Exercise data:

++++++++++

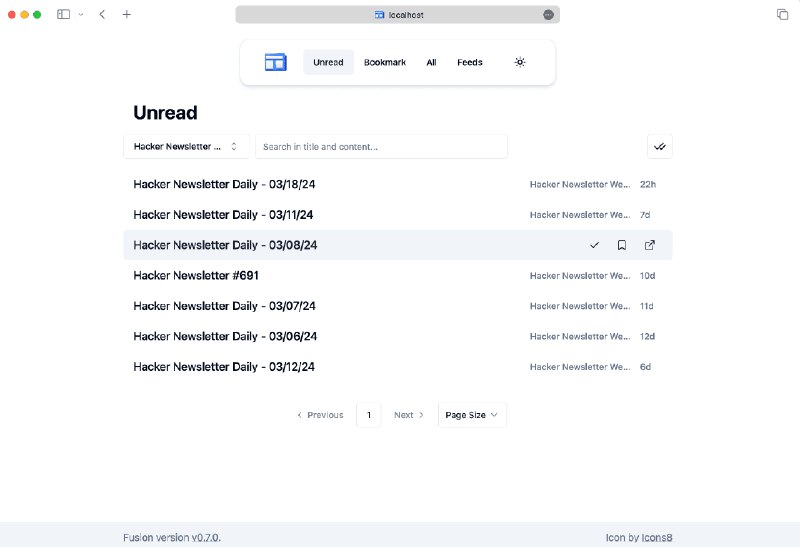
Task: Bookmark the 03/08/24 newsletter item
Action: pos(622,245)
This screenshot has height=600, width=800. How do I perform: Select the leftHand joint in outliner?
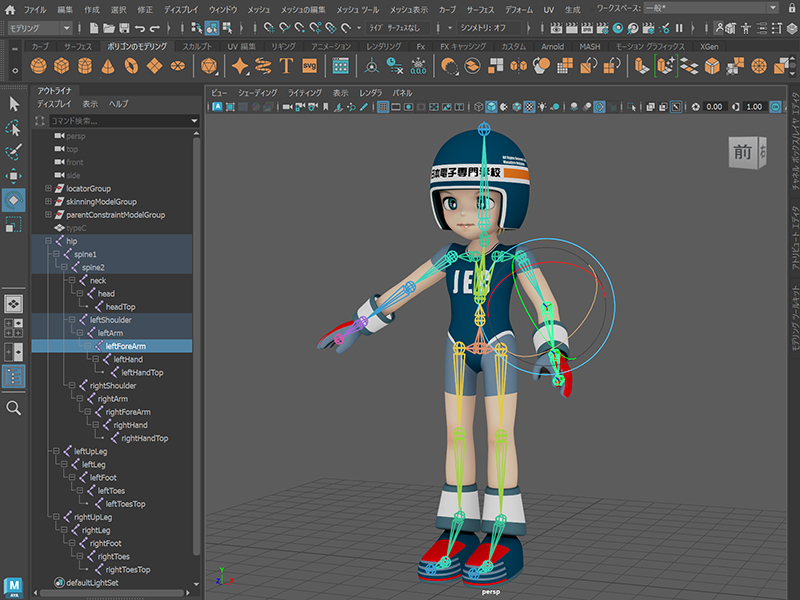pyautogui.click(x=127, y=359)
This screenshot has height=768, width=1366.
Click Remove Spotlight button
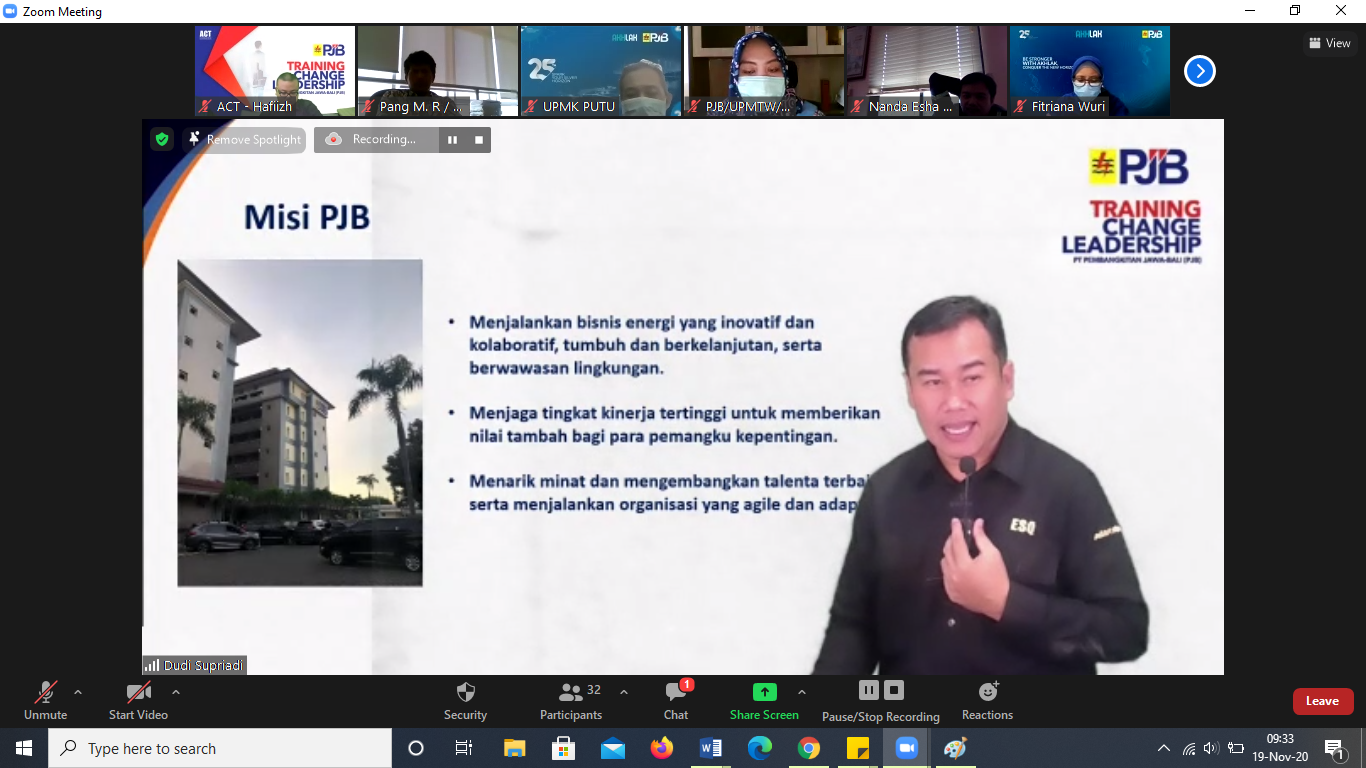244,140
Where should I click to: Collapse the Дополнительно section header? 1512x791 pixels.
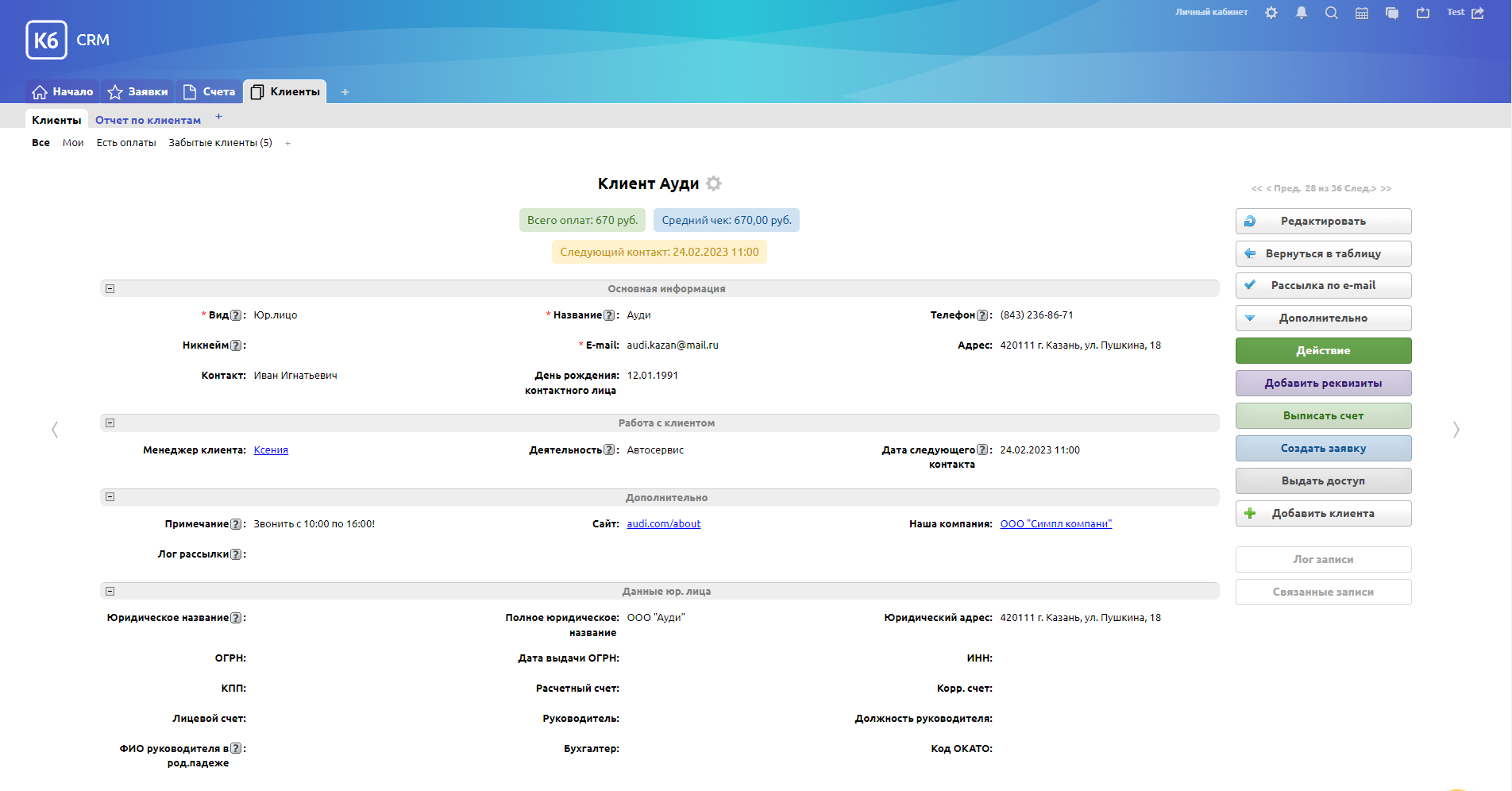click(110, 497)
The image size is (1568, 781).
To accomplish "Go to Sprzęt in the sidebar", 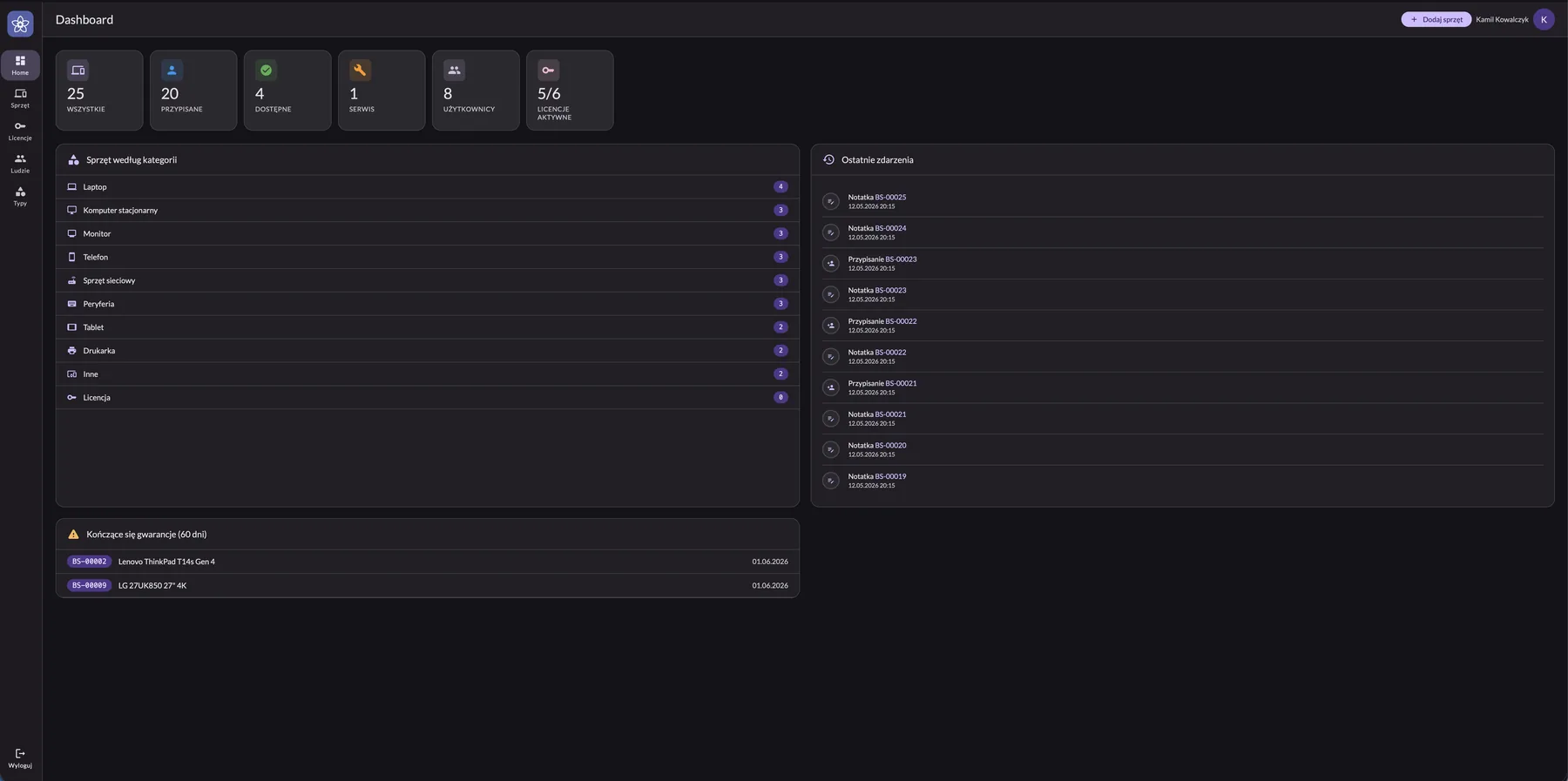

++++++++++

Work task: Your answer should hold only the lines from the one with "The image size is (1568, 781)." through the final line of the listing above, transcribed exactly and without pictures.

Finished exercise:
The image size is (1568, 781).
To accomplish "Go to Sprzęt in the sidebar", 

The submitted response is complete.